Während bei Apple die SOS-Signale direkt an die jeweilige Notrufnummer – in Europa die 112 – geleitet werden, schalten Bullitt und Qualcomm jeweils einen Anbieter dazwischen. Qualcomm hat sich dafür mit Garmin zusammengetan, Bullit mit FocusPoint International. Die Idee dahinter: Nicht jeder Notruf erfordert direkt eine aufwendige Rettungsaktion, manche Situationen lassen sich auch niederschwelliger lösen, etwa mit Ratschlägen zur Selbsthilfe. Falls nötig, alarmieren aber auch die Systeme von Qualcomm und Bullitt selbstredend die lokalen Behörden.

Das Motorola Defy wird im Februar auf dem MWC 2023 präsentiert

(Bild: heise online/Steffen Herget)

Einen wichtigen technischen Unterschied gibt es zwischen den Modems von Qualcomm und Mediatek. Qualcomm integriert das neue Modem in den SoC, bei Mediatek ist es ein separates Bauteil. Die Trennung von Modem und SoC macht es vergleichsweise einfach, den Satellitenfunk in Smartphones unterschiedlicher Leistungsklassen einzubauen. Qualcomm Satellite Connect dürfte zunächst ausschließlich in den High-End-Chips Verwendung finden. Einen erhöhten Stromverbrauch durch den Satellitenfunk will Bullitt übrigens nicht festgestellt haben, das Modem verbrauche dabei quasi gleich viel Energie wie im 5G- oder LTE-Netz, so ein Sprecher.
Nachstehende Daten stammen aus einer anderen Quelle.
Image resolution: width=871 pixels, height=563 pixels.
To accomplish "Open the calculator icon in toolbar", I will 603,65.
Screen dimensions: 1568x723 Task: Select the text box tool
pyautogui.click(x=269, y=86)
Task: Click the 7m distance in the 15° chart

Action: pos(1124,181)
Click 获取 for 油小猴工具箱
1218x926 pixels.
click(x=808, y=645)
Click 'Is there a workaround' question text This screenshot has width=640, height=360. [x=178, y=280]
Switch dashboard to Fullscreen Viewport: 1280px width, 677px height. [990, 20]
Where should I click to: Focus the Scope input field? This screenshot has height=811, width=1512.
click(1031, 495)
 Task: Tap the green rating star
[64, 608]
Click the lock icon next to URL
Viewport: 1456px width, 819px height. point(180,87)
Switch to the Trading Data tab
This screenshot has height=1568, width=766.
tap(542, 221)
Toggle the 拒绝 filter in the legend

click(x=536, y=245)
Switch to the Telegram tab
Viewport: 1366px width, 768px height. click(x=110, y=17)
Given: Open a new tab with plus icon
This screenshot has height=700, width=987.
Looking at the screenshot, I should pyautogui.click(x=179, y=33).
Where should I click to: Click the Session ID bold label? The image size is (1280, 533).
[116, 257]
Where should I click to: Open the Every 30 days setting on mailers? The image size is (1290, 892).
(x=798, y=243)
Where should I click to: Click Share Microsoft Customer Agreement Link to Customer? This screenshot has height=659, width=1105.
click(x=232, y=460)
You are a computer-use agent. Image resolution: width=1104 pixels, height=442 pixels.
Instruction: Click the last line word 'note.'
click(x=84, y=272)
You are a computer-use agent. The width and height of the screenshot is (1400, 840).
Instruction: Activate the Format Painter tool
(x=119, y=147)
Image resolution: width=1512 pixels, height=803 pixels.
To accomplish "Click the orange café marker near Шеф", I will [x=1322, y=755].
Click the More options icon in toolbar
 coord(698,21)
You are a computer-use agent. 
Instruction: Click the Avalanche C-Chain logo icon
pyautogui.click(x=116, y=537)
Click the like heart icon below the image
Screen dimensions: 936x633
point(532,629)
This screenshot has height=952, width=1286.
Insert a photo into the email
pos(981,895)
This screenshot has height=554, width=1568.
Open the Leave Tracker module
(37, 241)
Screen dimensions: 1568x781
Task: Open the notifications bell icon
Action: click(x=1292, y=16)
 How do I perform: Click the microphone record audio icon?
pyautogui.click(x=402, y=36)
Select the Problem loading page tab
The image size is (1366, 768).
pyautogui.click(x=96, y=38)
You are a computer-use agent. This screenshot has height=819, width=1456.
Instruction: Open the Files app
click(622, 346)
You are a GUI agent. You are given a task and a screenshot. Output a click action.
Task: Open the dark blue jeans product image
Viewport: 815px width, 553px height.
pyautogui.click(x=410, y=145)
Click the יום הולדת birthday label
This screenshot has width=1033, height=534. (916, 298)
Anders als Qualcomm Snapdragon Satellite ist Bullitt Satellite Connect fertig entwickelt, Hardware und Software – sowohl das Framework als auch die App – funktionieren und starten in wenigen Wochen zum MWC. Auch die Preise stehen bereits fest – Notrufe sind zunächst kostenlos, das kleinste Datenpaket kostet 5 Euro im Monat und soll für etwa 30 kurze Nachrichten ausreichen. Spannend dürfte die Frage werden, ob Bullitt und Mediatek ihren zeitlichen Vorsprung nutzen können, solange Qualcomm noch nicht fertig ist. Die Chips von Qualcomm stecken in unzähligen Smartphones, das Unternehmen hat sich eine starke Stellung auf dem globalen, vor allem westlichen Markt erarbeitet.

Mediatek wiederum ist stärker in Asien vertreten, hat jedoch vor allem mit den leistungsstarken Dimensity-Prozessoren auch den europäischen Markt verstärkt als Ziel ins Auge gefasst. Bullitt als kleiner Fisch im Teich der Großen ist darauf angewiesen, weitere Partner zu finden, die das System lizenzieren und in ihren Smartphones einbauen. Davon würde Mediatek als Chip-Hersteller naturgemäß gleichzeitig profitieren. Apple kann es sich mit der loyalen Nutzerbasis gemütlich machen und sein System einfach weiter in seine iPhones einbauen.

Die Möglichkeit, Nachrichten am Smartphone über direkte Satellitenverbindungen zu verschicken, dürfte sich in den kommenden Jahren durchsetzen. Trotz der Abstriche gegenüber “normalen” Messengern, mit denen sich ganz andere Inhalte verschicken lassen als nur Text und Ortsangaben, erweitert der Satellitenfunk den Nutzwert von Smartphones merklich – bei der nächsten Reise durch ausgedehnte Funklöcher werden Sie daran denken.